> _What the task requires_: Repeat word for word every line of the data below, from the first through the line containing "Given: Select the Api Policy tab", and stop there.

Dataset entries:
*** Begin section ***

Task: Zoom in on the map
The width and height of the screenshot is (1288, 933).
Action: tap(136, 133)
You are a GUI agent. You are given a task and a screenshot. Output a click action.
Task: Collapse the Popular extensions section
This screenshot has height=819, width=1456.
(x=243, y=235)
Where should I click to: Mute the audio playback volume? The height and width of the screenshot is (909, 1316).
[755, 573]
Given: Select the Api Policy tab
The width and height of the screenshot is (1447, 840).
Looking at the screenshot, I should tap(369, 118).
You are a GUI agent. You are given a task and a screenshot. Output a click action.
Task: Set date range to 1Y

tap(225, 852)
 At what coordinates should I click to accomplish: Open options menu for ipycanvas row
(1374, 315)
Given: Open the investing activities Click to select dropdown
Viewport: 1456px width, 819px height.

*** End section ***

> _Completed task_:
Task: Zoom in on the map
The width and height of the screenshot is (1288, 933).
Action: tap(136, 133)
You are a GUI agent. You are given a task and a screenshot. Output a click action.
Task: Collapse the Popular extensions section
This screenshot has height=819, width=1456.
(x=243, y=235)
Where should I click to: Mute the audio playback volume? The height and width of the screenshot is (909, 1316).
[755, 573]
Given: Select the Api Policy tab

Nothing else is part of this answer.